Dr. Ralph Maughan is professor emeritus of political science at Idaho State University with specialties in natural resource politics, public opinion, interest groups, political parties, voting and elections. Aside from academic publications, he is author or co-author of three hiking/backpacking guides, and he is President of the Western Watersheds Project.

4 Responses to Glaciers are gone; so why not rename Montana's Glacier National Park?

  1. avatar Vicki says:

    e for Global Warming National Park!!!! Or maybe, we call it, hmmmnn, Formerly Healthy Environment Memorial Park?

  2. avatar Monte says:

    I read an interesting question today. What is the “correct” temperature of the earth?

  3. avatar Mike Lommler says:

    I don’t think of earth’s temperature in terms of “correct”, or too warm or all that. I think of things in term of climatic stability–that’s what I, and I think a lot of climate scientists, worry about. The last 10-12,000 years or so have been climatically very stable relative to the few hundred thousand years previous. It’s during this last 10,000 years that what we call civilization has developed–even though the human brain has been at about its current ‘advanced’ state for perhaps the last 40,000 years or so.

    So, I worry that messing around with climate like we have might be like poking a stick into a dragon’s eye–risking making the climate system more volatile and thus making permanent settlements, large-scale agriculture and other hallmarks of ‘civilization’ much more difficult to sustain.

    What’s happening in the Southwest right now–an overdeveloped region using up all its water (good recent coverage in the High Country News) and reservoirs threatening to dry up might be a preview of what’s to come for the greater West and beyond, if you throw in climate volatility.

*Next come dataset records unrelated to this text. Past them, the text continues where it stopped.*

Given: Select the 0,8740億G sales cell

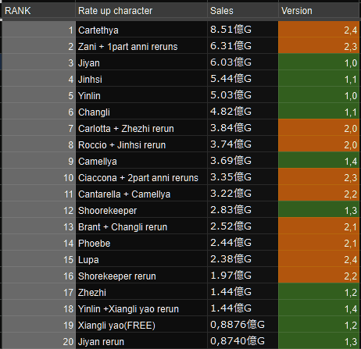Looking at the screenshot, I should (243, 341).
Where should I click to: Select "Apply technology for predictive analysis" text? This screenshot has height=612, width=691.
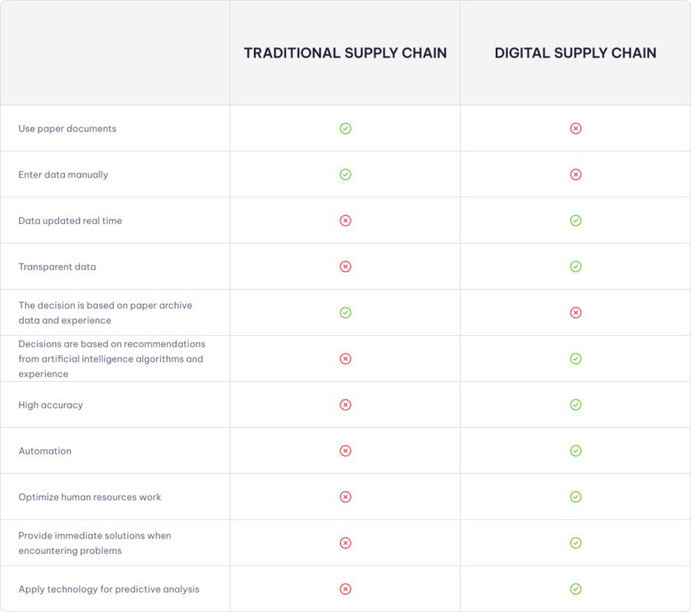point(109,589)
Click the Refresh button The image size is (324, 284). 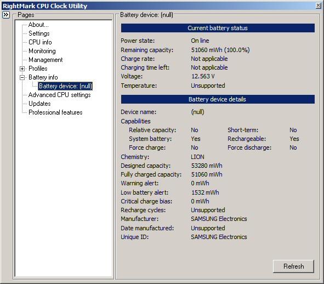click(x=293, y=266)
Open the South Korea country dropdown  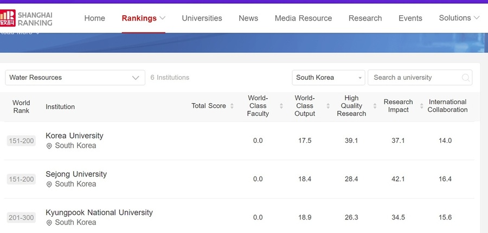coord(329,78)
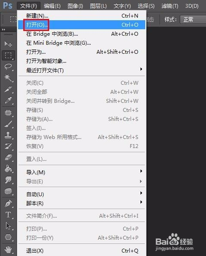Viewport: 206px width, 256px height.
Task: Select the Brush tool
Action: pyautogui.click(x=8, y=124)
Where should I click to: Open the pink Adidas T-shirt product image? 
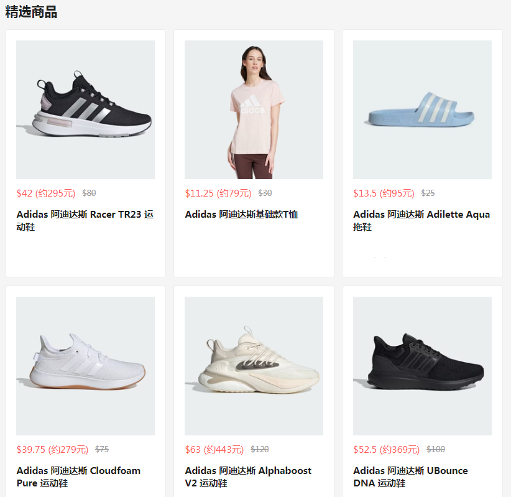[x=254, y=109]
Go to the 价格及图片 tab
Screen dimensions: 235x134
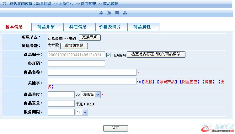pos(109,27)
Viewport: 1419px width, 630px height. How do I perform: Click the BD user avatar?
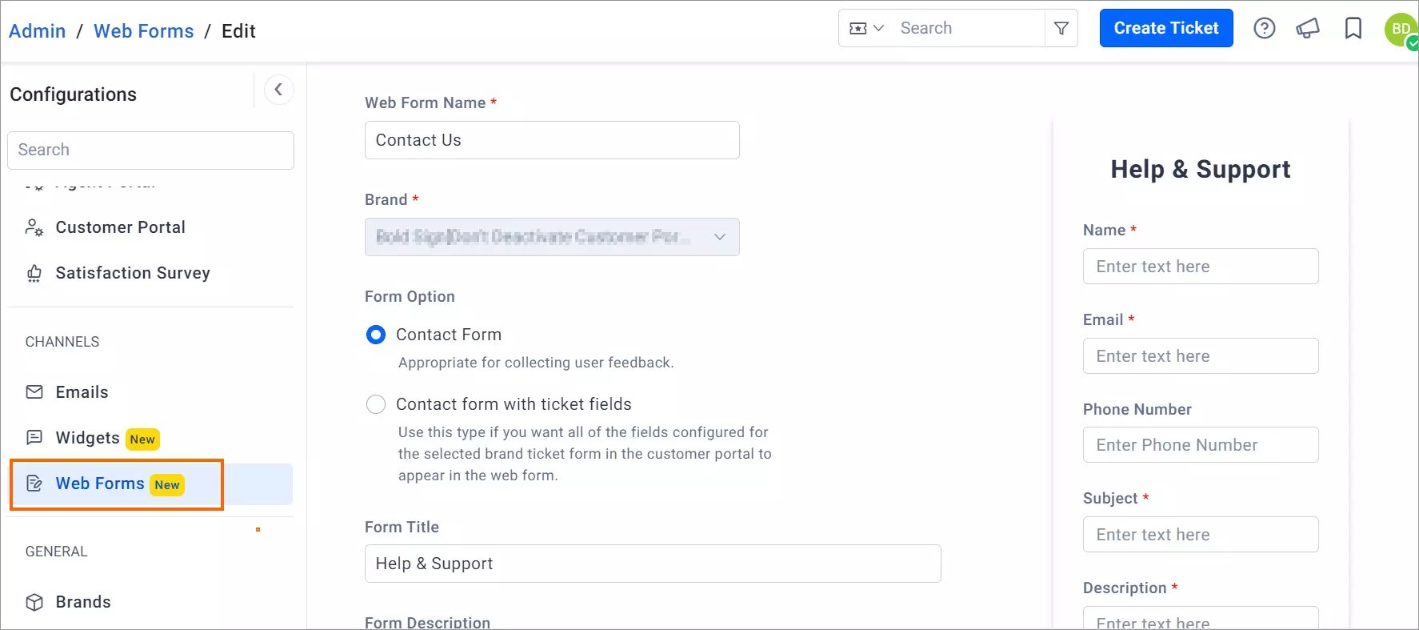point(1401,30)
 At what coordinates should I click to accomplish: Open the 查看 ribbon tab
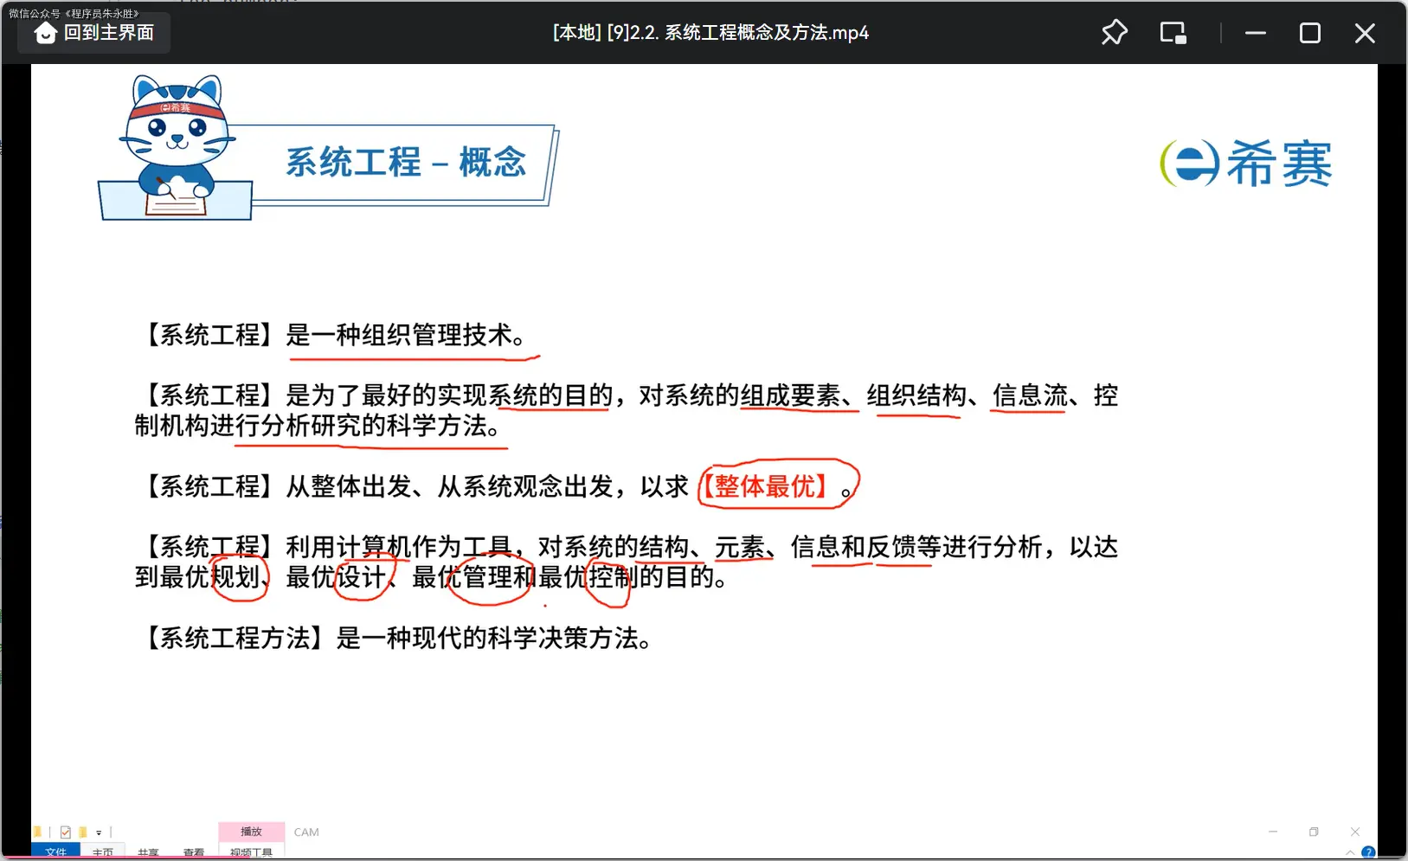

    That’s why suggestions that human-caused global warming could be a good thing (from some idiots) infuriate me so much. We’ve HAD it good. Things are not likely to get better than these last 10,000 years of relatively stable climate.

  4. avatar Monte says:

    Given the environmental extremes that aboriginal cultures have adapted to, I don’t entirely buy your implied argument that the climatic stability of the last 10,000 years has contributed much to civilization. Dealing with climatic instability is one of the main catalysts for advances in technology, particularly in agriculture. I think humanity can and will adapt. The climate has changed and will change, but in the scope of 2 or 3 human generations the climate has always been relatively stable. I think agriculture and other industry is more capable of adapting to change now than ever before. I share your concern about the more immediate problems of overusing our water supply, particularly in the West.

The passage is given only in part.